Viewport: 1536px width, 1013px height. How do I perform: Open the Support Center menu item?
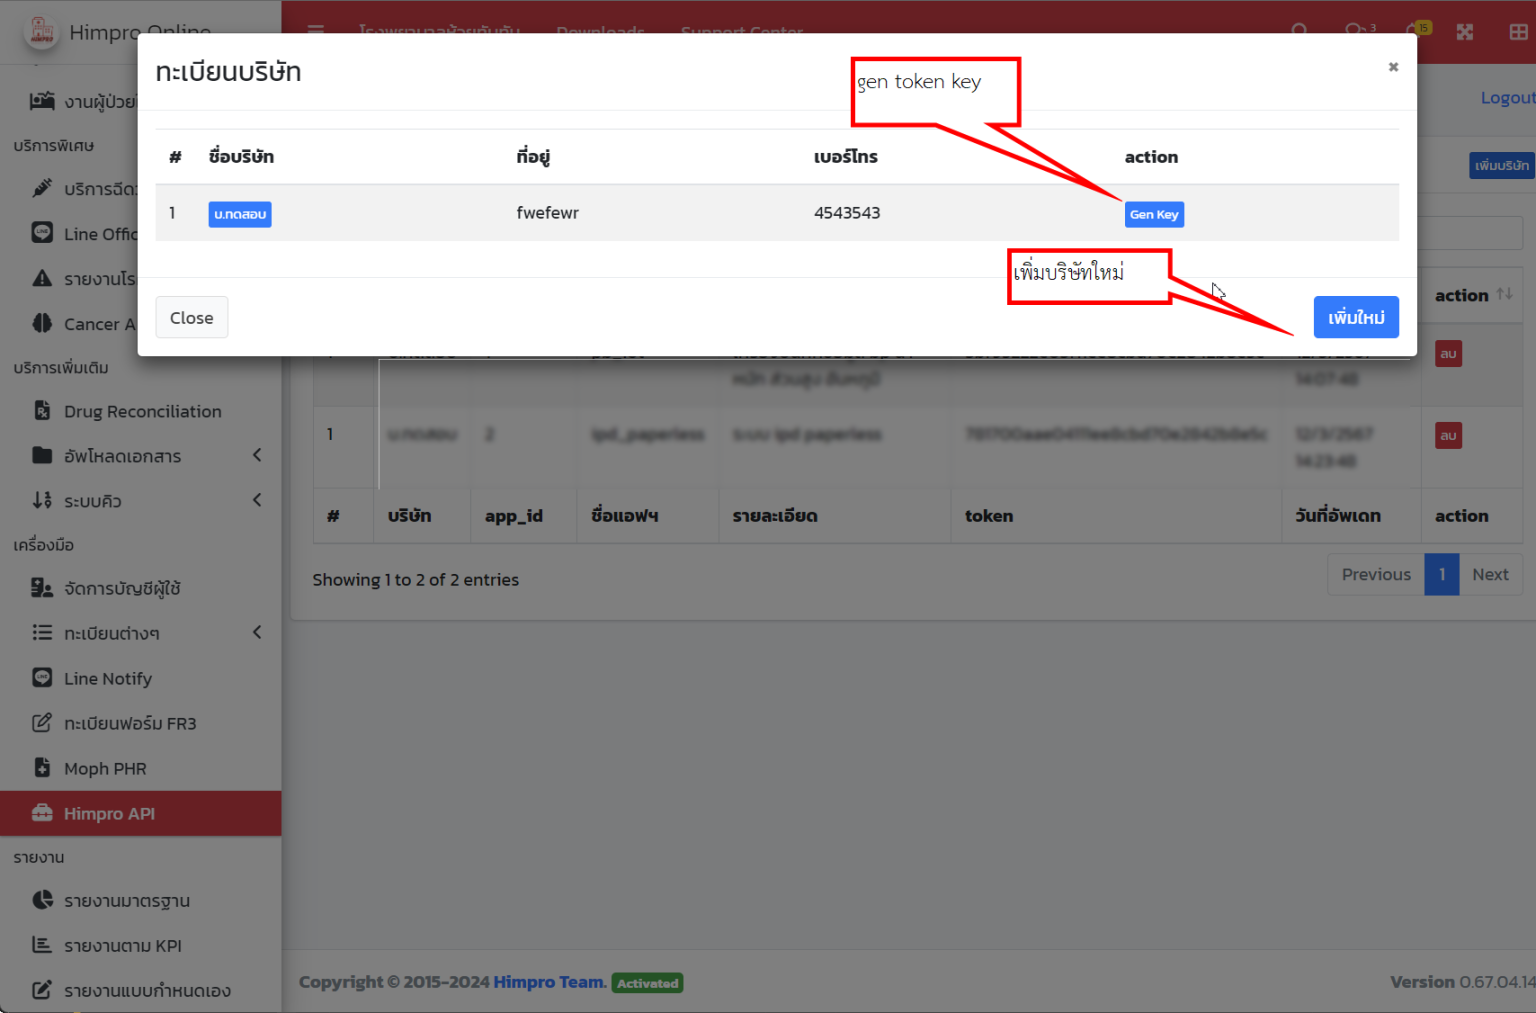click(742, 31)
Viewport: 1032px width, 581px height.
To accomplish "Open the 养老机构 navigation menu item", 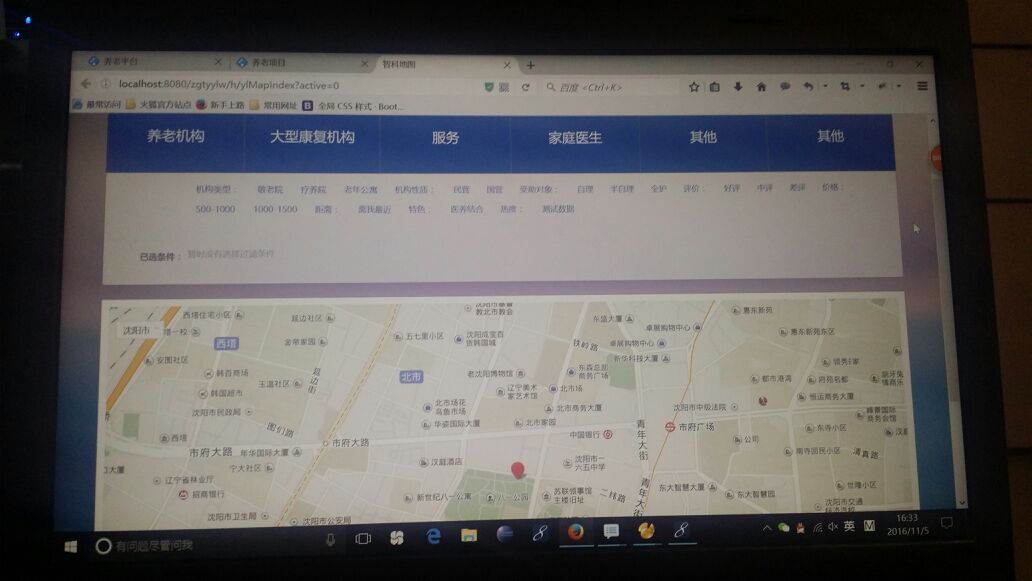I will point(176,137).
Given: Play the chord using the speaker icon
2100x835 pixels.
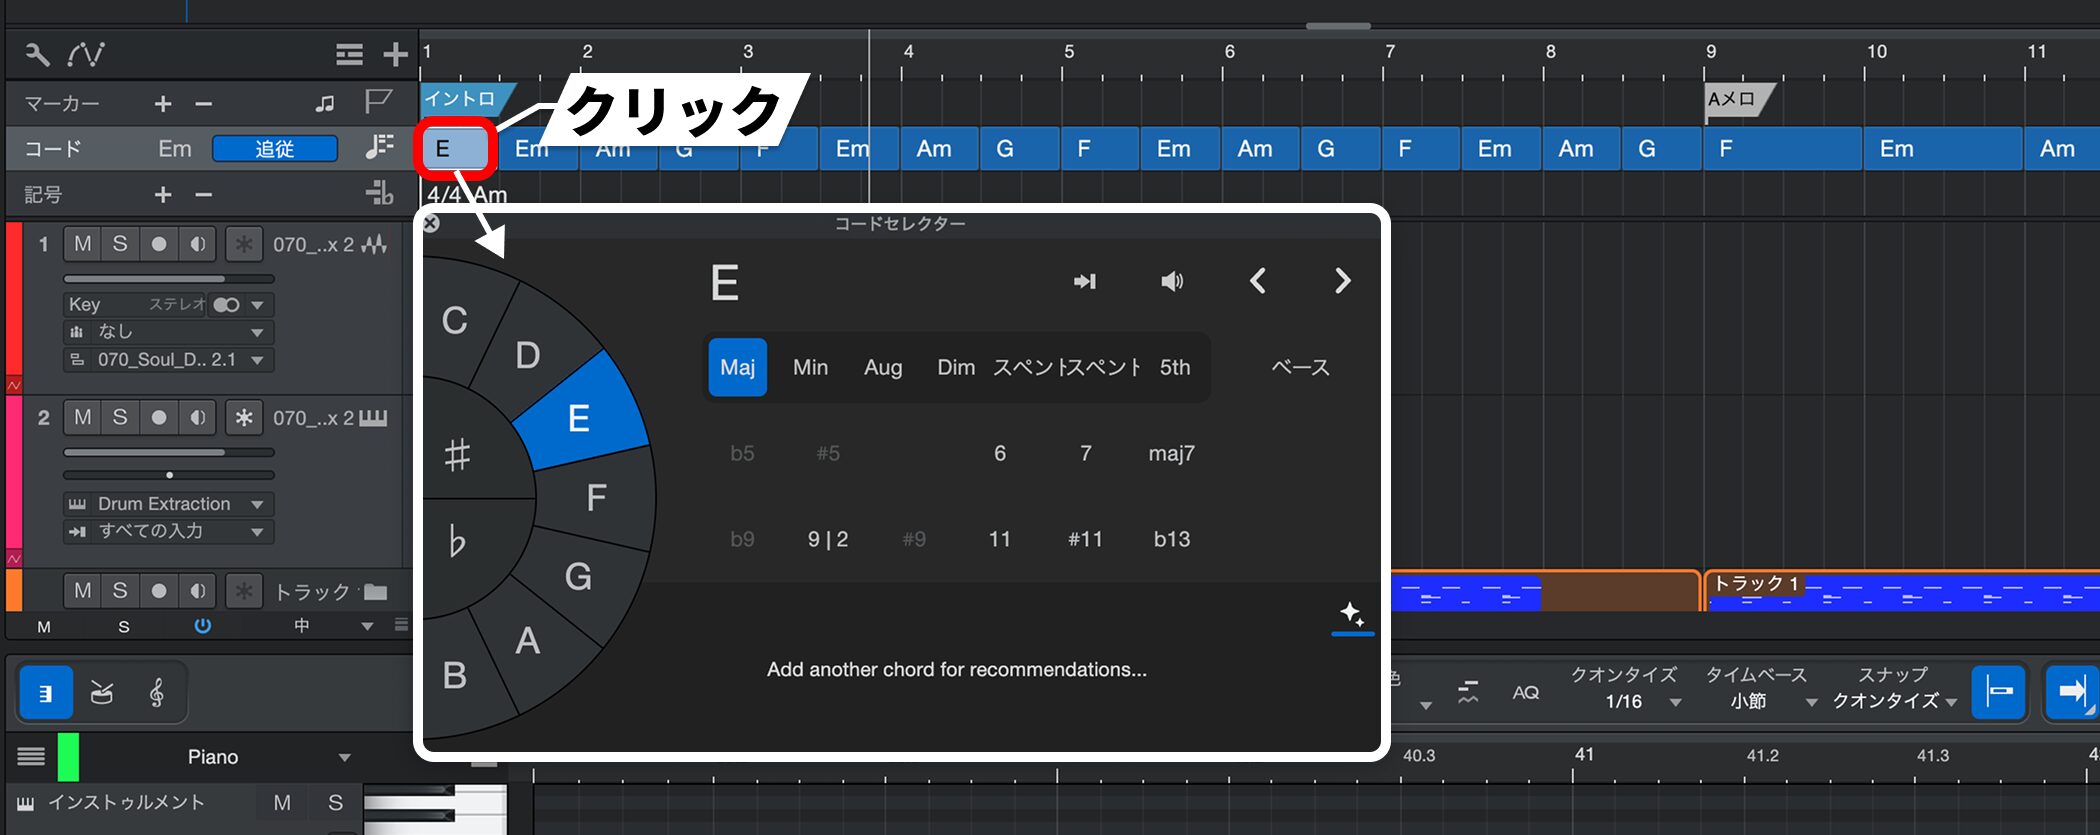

The problem
Nothing should be printed except the lines from the one with "Given: Play the chord using the speaker icon" through the last line of the listing above, both ends included; please drop the pictures.

Output
Given: Play the chord using the speaker icon
2100x835 pixels.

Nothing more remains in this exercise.